## What is needed
Within the listing below, the lines to output run from the one containing "Image resolution: width=424" through the one containing "Given: Copy the"; copy them exactly and nothing else.

## Provided records
------------------------

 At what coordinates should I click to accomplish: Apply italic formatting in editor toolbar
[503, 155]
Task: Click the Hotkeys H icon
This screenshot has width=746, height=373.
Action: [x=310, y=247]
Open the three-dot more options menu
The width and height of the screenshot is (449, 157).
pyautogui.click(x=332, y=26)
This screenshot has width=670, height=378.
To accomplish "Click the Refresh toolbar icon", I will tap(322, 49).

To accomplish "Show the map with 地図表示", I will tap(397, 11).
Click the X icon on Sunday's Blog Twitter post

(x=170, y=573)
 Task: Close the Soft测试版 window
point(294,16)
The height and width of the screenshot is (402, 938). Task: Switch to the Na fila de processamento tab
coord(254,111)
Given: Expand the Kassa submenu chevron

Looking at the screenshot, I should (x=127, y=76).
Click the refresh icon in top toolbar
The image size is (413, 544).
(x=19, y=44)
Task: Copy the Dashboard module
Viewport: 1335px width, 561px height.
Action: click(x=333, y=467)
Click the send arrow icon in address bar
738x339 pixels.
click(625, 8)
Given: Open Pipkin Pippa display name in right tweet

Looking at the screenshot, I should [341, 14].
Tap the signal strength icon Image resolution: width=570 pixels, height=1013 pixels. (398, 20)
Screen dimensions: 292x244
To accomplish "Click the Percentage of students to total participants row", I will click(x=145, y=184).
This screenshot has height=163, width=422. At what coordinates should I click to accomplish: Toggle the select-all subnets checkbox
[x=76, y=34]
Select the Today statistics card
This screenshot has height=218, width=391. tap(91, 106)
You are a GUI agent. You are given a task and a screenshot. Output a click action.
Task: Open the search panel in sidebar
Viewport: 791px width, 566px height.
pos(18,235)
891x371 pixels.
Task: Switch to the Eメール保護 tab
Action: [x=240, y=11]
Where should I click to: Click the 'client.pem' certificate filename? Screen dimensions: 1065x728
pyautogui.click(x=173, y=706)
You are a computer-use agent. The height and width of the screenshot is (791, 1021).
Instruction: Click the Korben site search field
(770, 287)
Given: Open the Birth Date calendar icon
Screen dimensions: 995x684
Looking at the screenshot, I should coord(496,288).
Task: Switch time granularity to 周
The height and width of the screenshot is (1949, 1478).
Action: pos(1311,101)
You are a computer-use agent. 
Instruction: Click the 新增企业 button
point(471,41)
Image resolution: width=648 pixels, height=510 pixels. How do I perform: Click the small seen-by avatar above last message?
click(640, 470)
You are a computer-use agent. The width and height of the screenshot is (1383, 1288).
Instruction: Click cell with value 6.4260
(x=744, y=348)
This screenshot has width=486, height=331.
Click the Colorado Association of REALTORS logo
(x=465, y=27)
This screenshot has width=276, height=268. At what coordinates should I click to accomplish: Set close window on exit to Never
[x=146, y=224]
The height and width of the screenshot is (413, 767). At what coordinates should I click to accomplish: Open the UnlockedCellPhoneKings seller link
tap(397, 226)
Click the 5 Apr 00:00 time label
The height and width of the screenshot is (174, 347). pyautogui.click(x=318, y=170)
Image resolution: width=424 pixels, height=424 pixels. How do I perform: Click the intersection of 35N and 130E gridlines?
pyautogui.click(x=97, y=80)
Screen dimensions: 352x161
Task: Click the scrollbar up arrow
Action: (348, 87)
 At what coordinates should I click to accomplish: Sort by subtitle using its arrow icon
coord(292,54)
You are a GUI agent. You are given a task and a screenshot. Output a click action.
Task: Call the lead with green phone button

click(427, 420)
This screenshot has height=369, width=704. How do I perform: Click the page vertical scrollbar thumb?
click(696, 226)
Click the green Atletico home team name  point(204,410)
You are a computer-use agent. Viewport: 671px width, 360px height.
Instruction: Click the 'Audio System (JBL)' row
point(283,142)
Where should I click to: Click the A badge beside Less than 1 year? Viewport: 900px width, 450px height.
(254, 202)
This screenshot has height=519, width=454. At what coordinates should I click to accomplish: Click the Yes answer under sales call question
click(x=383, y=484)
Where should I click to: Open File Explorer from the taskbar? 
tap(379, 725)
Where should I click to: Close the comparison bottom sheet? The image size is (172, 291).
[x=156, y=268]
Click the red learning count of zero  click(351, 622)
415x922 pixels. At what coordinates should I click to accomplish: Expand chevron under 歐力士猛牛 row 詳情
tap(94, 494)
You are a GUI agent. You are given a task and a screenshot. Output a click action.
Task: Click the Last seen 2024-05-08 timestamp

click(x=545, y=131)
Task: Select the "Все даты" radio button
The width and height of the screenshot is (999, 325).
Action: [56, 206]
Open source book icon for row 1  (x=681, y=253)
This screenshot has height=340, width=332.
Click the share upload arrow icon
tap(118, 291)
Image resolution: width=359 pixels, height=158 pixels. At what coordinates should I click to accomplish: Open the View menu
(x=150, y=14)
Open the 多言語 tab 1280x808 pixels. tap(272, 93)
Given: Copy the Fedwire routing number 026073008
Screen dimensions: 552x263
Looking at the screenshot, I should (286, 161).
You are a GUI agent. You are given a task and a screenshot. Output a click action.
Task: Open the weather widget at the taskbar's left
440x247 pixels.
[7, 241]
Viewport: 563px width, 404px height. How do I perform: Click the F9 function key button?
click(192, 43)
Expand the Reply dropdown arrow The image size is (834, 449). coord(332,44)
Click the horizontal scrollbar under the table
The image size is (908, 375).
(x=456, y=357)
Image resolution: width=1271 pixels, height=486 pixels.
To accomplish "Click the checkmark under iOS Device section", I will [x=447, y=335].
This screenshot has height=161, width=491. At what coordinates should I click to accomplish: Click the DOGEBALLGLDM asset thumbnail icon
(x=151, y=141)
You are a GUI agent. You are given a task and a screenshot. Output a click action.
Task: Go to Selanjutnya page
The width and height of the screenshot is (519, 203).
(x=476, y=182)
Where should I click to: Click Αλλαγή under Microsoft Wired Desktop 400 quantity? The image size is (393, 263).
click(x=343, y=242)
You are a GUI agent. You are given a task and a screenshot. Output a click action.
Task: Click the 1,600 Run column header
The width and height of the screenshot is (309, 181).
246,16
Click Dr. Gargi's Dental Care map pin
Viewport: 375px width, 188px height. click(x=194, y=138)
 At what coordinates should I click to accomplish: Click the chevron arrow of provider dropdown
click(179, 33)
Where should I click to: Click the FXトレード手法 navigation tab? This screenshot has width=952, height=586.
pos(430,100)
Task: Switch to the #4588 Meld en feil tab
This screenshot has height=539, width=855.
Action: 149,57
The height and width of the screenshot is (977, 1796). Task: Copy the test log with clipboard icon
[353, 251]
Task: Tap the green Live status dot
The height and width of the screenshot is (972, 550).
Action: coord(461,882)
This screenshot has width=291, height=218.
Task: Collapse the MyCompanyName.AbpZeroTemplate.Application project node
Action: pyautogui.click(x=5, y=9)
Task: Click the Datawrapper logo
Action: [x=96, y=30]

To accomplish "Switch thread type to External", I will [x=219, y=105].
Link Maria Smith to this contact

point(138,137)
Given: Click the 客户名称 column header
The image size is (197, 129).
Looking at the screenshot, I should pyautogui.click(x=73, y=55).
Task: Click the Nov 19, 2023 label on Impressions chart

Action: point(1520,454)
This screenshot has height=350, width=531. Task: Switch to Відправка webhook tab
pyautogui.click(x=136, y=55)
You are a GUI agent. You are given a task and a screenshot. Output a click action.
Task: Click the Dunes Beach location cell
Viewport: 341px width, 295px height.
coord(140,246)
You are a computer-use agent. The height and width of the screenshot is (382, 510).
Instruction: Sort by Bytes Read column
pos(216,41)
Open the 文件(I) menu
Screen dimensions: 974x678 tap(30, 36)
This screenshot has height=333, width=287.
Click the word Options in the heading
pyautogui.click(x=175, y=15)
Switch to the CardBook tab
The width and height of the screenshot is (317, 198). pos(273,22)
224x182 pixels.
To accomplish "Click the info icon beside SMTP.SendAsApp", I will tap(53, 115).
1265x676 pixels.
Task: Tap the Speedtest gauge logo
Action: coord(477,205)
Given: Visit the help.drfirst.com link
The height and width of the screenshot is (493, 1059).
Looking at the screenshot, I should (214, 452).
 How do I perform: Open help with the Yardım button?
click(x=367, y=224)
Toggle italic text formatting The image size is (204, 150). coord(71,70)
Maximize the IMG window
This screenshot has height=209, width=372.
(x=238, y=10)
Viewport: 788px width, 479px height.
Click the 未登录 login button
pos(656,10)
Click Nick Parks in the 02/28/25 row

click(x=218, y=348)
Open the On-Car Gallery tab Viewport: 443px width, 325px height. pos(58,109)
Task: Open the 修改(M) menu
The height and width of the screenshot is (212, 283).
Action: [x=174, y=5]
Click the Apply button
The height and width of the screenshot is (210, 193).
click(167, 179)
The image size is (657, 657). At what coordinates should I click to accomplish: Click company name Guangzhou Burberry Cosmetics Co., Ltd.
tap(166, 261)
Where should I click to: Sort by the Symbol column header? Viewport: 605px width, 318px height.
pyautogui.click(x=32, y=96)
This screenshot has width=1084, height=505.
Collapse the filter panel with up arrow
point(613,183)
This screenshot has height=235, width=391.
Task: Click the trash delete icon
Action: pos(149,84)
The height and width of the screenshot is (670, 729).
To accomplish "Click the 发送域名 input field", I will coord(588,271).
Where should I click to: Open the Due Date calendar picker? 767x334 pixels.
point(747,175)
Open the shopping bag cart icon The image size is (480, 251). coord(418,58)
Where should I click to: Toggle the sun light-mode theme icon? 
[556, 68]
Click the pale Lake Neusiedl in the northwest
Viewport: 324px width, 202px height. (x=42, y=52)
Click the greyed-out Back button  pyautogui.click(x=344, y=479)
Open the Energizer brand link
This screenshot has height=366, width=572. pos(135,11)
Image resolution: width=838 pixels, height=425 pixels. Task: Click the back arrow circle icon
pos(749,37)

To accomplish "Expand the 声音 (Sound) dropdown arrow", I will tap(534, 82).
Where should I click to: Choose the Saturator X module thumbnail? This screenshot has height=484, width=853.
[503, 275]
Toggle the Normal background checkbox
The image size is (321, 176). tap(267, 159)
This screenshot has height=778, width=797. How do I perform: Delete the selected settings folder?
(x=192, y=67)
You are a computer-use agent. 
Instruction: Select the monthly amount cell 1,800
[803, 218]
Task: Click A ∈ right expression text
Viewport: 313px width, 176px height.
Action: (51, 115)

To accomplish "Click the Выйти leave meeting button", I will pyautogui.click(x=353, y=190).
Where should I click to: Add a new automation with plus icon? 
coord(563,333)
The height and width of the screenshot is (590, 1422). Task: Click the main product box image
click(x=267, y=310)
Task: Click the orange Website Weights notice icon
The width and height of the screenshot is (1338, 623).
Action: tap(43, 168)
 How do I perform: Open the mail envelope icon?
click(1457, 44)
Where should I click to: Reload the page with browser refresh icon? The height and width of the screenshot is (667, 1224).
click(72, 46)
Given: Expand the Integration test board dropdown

------------------------

## Task answer
Image resolution: width=424 pixels, height=424 pixels. How do I perform: Click the intersection of 35N and 130E gridlines?
pyautogui.click(x=97, y=80)
Screen dimensions: 352x161
Task: Click the scrollbar up arrow
Action: (348, 87)
 At what coordinates should I click to accomplish: Sort by subtitle using its arrow icon
coord(292,54)
You are a GUI agent. You are given a task and a screenshot. Output a click action.
Task: Call the lead with green phone button

click(427, 420)
This screenshot has height=369, width=704. How do I perform: Click the page vertical scrollbar thumb?
click(696, 226)
Click the green Atletico home team name  point(204,410)
You are a computer-use agent. Viewport: 671px width, 360px height.
Instruction: Click the 'Audio System (JBL)' row
point(283,142)
Where should I click to: Click the A badge beside Less than 1 year? Viewport: 900px width, 450px height.
(254, 202)
This screenshot has height=519, width=454. At what coordinates should I click to accomplish: Click the Yes answer under sales call question
click(x=383, y=484)
Where should I click to: Open File Explorer from the taskbar? 
tap(379, 725)
Where should I click to: Close the comparison bottom sheet? The image size is (172, 291).
[x=156, y=268]
Click the red learning count of zero  click(351, 622)
415x922 pixels. At what coordinates should I click to accomplish: Expand chevron under 歐力士猛牛 row 詳情
tap(94, 494)
You are a GUI agent. You are given a task and a screenshot. Output a click action.
Task: Click the Last seen 2024-05-08 timestamp

click(x=545, y=131)
Task: Select the "Все даты" radio button
The width and height of the screenshot is (999, 325).
Action: [56, 206]
Open source book icon for row 1  (x=681, y=253)
This screenshot has height=340, width=332.
Click the share upload arrow icon
tap(118, 291)
Image resolution: width=359 pixels, height=158 pixels. At what coordinates should I click to accomplish: Open the View menu
(x=150, y=14)
Open the 多言語 tab 1280x808 pixels. tap(272, 93)
Given: Copy the Fedwire routing number 026073008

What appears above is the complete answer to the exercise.